Knowledge for a sustainable world

Louise Abayomi

It is estimated that 10% of the world’s population rely on cassava as a staple food. Cassava is one of the world’s most versatile crops, with uses for both food and industry –for example, it can be used to make animal feed, ethanol, or adhesives. As a food, although cassava is probably the most energy-dense of all staples, it is lacking in micronutrients.

A reason for its popularity is that cassava is a relatively drought-resilient crop, and can stay in the ground, once mature, until harvesting for processing or preparation for consumption. Another of its attractions is that it’s affordable, relative to maize and rice. However, where cassava is consumed daily by communities or whole populations with limited dietary diversity, such as in the Republic of Congo, there is an increased risk of micronutrient deficiencies. This has been recognised by the United Nation’s World Food Programme Republic of Congo Office (WFP-RoC) who are interested in supplying fortified cassava flour within their school feeding programmes – principally for the preparation of a fermented cassava product known as fufu (or foufou), a dough cooked with water and consumed with a variety of stews or sauces.

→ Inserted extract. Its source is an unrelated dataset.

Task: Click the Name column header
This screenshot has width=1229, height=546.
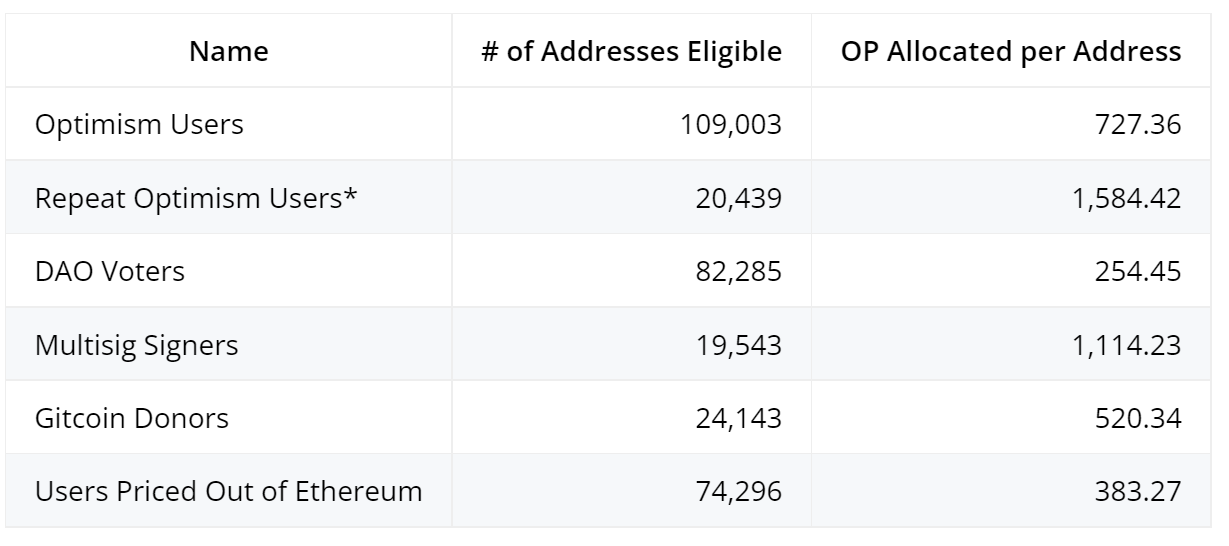Action: (x=228, y=53)
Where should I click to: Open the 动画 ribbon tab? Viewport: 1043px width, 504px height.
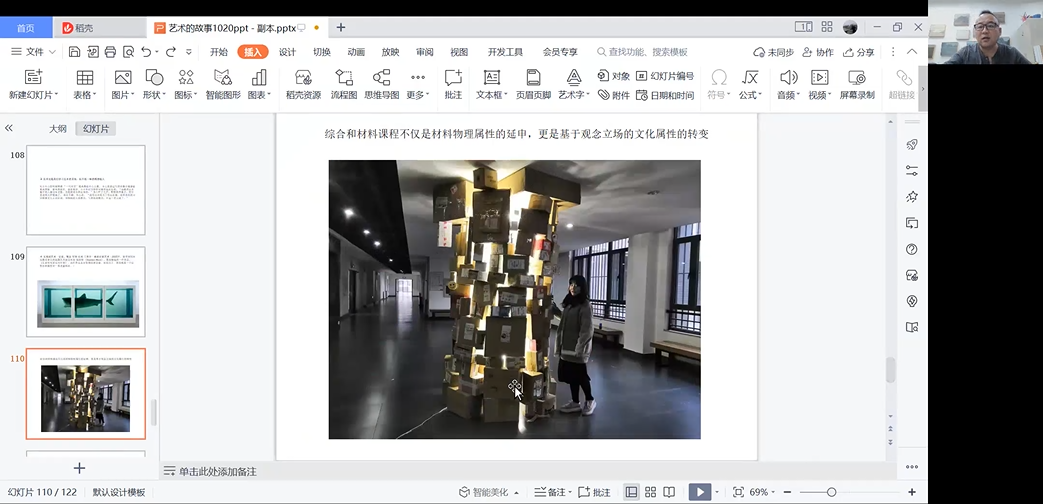356,52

Blended or composite flours, such as wheat and cassava flour, cassava and rice flour (often used as a weaning cereal for babies), maize and wheat, or banana and maize, are usually created to add nutritional balance or to meet desired organoleptic characteristics, such as flavour, texture and colour. In addition to these, the development and utilization of a fortified cassava flour may be viewed as a complementary strategy for consumers to access and contribute towards their daily recommended nutritional intake, and increase diversity of convenient foods, particularly for countries with high levels of undernutrition.

With technical assistance from NRI, the WFP-RoC has taken the lead in developing a new product – fortified cassava flour – produced with added vitamins and essential micronutrients. There are a number of organoleptic and textural characteristics preferred by different communities across cassava fufu-consuming countries. The aim of the international specification is to set targets and tolerances for these attributes, which include acidity (sourness), and aroma and granulation (fineness), reflecting preferences across a diverse set of consumers, thus making the specification adoptable by a greater number of countries.

The project’s technical lead is NRI’s Dr Louise Abayomi, who is also undertaking the validation of portable test kits and will provide capacity building of national laboratories in RoC. NRI’s Dr Corinne Rumney, microbiologist, is supporting the project with sample analyses and validation with an external accredited laboratory in Italy. Storage trials are underway at NRI, examining the stability of the vitamins within the cassava flour matrix in order to establish optimum vitamin and micronutrient addition rates, packaging specification requirements, and thus, shelf-life under particular conditions.

Building on NRI’s commitment to collaborative research with positive impacts for development in this area, this initiative is supporting the development of the industrial cassava flour industry in RoC, which is in its initial stages. The cassava value chain is being supported by the national government more broadly.